* [REQUIRED TASK]:
Reproduce the material below word for word, from its first line through the line containing "coord(505,32)", including both.

* [SUPPLIED RECORDS]:
□ □ □ □ □ □ □
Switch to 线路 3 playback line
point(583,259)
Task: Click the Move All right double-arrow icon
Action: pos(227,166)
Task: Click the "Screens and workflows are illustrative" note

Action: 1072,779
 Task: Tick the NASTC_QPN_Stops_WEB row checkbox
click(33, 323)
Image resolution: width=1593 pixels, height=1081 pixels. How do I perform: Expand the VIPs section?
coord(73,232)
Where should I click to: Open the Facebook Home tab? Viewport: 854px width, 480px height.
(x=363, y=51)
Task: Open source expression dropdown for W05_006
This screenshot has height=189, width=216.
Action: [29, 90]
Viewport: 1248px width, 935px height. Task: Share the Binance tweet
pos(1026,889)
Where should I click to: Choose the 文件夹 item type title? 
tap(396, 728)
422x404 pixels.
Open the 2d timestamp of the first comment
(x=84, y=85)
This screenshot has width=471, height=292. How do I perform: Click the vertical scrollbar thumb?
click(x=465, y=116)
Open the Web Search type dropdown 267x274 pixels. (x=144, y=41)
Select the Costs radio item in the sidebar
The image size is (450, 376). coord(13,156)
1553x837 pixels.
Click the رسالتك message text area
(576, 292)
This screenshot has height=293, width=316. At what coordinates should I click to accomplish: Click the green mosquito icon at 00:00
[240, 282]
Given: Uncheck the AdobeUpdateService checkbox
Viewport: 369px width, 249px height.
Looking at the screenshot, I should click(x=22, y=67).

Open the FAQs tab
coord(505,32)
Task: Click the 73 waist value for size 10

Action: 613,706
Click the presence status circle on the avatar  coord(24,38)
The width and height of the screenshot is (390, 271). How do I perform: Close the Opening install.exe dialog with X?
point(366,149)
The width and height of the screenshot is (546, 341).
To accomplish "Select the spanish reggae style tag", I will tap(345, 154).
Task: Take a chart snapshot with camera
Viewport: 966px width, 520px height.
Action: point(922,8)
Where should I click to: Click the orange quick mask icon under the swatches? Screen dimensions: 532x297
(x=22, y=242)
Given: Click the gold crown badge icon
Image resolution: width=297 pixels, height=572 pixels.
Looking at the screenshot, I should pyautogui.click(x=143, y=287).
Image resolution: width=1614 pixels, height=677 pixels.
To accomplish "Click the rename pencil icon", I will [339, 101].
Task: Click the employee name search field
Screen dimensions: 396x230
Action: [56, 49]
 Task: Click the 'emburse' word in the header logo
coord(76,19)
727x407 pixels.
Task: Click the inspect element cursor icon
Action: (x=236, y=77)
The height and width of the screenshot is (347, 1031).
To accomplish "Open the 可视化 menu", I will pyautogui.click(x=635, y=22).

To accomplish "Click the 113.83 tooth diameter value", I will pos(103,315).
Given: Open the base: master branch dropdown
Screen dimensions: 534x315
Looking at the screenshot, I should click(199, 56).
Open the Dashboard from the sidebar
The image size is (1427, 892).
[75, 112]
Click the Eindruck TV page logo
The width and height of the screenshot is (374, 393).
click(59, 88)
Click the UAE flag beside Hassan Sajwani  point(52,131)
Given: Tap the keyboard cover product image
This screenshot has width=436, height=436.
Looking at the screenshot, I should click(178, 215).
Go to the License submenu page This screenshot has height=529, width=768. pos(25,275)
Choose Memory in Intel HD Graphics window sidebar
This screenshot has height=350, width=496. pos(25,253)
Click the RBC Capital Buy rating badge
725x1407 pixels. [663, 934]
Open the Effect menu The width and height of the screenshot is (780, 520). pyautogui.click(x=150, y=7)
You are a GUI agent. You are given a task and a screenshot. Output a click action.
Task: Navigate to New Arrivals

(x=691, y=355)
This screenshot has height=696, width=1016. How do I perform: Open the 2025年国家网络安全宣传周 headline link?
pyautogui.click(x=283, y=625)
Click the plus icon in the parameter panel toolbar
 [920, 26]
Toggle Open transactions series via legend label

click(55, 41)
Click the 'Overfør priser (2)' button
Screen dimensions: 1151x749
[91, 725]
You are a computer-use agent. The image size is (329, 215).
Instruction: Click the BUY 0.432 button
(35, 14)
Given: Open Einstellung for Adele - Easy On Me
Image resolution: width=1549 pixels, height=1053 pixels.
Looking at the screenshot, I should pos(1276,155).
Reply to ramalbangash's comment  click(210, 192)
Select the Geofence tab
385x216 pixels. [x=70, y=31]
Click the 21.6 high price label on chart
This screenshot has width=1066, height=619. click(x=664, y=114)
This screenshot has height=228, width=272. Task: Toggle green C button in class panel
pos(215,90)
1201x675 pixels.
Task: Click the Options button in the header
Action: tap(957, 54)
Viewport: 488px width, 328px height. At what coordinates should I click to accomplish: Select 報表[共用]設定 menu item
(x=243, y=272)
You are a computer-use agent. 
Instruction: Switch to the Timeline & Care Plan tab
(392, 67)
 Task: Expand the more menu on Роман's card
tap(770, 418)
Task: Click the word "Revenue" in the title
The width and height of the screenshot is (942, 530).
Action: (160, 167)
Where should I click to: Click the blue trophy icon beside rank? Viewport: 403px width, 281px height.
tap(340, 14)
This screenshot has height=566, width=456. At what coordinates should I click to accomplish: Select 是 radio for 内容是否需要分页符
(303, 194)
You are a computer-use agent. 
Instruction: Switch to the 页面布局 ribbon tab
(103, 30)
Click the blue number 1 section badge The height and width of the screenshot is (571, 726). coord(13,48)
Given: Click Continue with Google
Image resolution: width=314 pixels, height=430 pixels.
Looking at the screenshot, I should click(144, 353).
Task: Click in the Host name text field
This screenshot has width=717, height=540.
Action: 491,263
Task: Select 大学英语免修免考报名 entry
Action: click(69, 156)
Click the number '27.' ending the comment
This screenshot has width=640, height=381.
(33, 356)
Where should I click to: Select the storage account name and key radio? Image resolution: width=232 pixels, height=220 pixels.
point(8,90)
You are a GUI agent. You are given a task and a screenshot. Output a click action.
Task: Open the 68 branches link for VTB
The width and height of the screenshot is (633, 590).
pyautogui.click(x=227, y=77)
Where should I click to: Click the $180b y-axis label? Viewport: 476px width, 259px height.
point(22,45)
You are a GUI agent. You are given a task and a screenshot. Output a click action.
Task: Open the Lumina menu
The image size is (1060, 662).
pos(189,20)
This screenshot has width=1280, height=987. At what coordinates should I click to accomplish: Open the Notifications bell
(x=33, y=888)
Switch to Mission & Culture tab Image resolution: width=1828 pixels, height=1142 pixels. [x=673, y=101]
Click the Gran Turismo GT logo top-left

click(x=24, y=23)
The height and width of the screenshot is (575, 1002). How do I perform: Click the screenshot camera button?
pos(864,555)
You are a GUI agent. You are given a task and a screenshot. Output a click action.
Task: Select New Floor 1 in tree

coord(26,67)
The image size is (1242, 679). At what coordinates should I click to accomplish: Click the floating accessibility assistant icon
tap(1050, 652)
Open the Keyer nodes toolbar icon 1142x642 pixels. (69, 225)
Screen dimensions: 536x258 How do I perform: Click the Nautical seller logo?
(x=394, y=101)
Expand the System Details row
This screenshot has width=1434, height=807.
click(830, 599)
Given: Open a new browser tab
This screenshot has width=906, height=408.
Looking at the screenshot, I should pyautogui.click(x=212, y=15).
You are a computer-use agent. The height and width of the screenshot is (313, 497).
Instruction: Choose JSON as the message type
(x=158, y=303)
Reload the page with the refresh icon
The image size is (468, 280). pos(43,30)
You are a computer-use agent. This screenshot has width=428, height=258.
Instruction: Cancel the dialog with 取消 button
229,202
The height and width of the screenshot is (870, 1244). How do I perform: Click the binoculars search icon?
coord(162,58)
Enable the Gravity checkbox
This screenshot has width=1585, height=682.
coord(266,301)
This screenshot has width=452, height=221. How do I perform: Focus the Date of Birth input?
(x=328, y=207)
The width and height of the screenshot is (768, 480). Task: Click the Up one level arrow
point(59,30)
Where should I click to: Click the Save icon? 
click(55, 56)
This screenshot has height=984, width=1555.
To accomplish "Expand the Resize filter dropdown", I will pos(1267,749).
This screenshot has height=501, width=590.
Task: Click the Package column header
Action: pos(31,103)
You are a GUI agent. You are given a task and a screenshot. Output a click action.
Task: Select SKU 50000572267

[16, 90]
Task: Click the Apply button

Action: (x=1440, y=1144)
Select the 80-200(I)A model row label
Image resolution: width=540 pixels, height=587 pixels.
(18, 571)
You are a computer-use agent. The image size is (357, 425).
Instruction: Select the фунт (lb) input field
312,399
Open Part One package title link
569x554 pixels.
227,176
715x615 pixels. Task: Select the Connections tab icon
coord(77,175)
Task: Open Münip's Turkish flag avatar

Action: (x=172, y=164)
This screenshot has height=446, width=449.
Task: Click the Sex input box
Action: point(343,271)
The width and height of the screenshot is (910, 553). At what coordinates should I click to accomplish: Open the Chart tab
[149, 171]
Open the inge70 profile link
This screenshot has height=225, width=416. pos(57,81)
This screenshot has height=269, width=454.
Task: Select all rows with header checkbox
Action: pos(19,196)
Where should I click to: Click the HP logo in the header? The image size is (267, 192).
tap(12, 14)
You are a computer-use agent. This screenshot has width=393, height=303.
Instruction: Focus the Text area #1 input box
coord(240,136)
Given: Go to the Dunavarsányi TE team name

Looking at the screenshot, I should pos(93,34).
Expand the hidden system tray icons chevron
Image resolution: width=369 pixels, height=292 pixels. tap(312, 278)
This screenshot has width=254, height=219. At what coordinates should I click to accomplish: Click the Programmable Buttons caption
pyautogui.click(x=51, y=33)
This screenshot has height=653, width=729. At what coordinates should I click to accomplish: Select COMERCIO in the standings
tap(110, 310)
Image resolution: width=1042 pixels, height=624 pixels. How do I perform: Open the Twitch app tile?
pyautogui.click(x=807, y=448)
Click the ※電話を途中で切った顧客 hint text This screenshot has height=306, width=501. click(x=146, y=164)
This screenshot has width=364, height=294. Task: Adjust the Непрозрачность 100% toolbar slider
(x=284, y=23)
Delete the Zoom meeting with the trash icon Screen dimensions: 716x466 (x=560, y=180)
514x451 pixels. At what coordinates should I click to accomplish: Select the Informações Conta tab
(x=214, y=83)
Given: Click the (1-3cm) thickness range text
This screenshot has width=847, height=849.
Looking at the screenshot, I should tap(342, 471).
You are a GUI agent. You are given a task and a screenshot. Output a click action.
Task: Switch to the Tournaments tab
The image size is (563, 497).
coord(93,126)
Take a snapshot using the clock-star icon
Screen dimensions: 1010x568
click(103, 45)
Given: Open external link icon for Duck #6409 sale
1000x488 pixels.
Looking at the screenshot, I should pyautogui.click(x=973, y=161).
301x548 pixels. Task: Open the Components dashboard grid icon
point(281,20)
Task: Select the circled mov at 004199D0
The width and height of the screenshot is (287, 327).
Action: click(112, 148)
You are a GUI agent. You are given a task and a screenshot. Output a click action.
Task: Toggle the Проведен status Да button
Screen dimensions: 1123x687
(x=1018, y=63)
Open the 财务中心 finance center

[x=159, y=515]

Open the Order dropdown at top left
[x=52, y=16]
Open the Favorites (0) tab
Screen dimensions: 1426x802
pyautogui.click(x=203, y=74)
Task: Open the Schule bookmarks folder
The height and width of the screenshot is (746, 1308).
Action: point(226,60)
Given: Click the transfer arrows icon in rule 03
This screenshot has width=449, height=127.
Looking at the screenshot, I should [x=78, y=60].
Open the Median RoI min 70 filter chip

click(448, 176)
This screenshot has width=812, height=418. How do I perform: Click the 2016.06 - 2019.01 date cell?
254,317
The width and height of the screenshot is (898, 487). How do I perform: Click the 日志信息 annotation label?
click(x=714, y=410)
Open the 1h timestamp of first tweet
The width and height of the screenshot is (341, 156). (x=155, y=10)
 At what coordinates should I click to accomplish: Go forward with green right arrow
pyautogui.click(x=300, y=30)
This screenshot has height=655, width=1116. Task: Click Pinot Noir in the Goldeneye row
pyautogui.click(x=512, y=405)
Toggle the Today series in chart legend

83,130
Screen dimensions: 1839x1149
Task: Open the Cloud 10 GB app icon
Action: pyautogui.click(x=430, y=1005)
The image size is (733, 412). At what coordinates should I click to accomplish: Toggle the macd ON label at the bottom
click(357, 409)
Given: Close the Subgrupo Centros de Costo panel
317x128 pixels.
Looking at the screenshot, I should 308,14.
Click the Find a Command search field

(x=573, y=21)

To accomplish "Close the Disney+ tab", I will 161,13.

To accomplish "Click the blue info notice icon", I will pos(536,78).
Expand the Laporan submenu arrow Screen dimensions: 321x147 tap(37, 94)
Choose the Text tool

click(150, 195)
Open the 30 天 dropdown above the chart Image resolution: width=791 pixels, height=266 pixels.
□ □ □ □ □ □ □
* [SOLUTION FOR THIS EXERCISE]:
Switch to 线路 3 playback line
point(583,259)
Task: Click the Move All right double-arrow icon
Action: pos(227,166)
Task: Click the "Screens and workflows are illustrative" note

Action: 1072,779
 Task: Tick the NASTC_QPN_Stops_WEB row checkbox
click(33, 323)
Image resolution: width=1593 pixels, height=1081 pixels. How do I perform: Expand the VIPs section?
coord(73,232)
Where should I click to: Open the Facebook Home tab? Viewport: 854px width, 480px height.
(x=363, y=51)
Task: Open source expression dropdown for W05_006
This screenshot has height=189, width=216.
Action: [29, 90]
Viewport: 1248px width, 935px height. Task: Share the Binance tweet
pos(1026,889)
Where should I click to: Choose the 文件夹 item type title? 
tap(396, 728)
422x404 pixels.
Open the 2d timestamp of the first comment
(x=84, y=85)
This screenshot has width=471, height=292. How do I perform: Click the vertical scrollbar thumb?
click(x=465, y=116)
Open the Web Search type dropdown 267x274 pixels. (x=144, y=41)
Select the Costs radio item in the sidebar
The image size is (450, 376). coord(13,156)
1553x837 pixels.
Click the رسالتك message text area
(576, 292)
This screenshot has height=293, width=316. At what coordinates should I click to accomplish: Click the green mosquito icon at 00:00
[240, 282]
Given: Uncheck the AdobeUpdateService checkbox
Viewport: 369px width, 249px height.
Looking at the screenshot, I should click(x=22, y=67).

Open the FAQs tab
coord(505,32)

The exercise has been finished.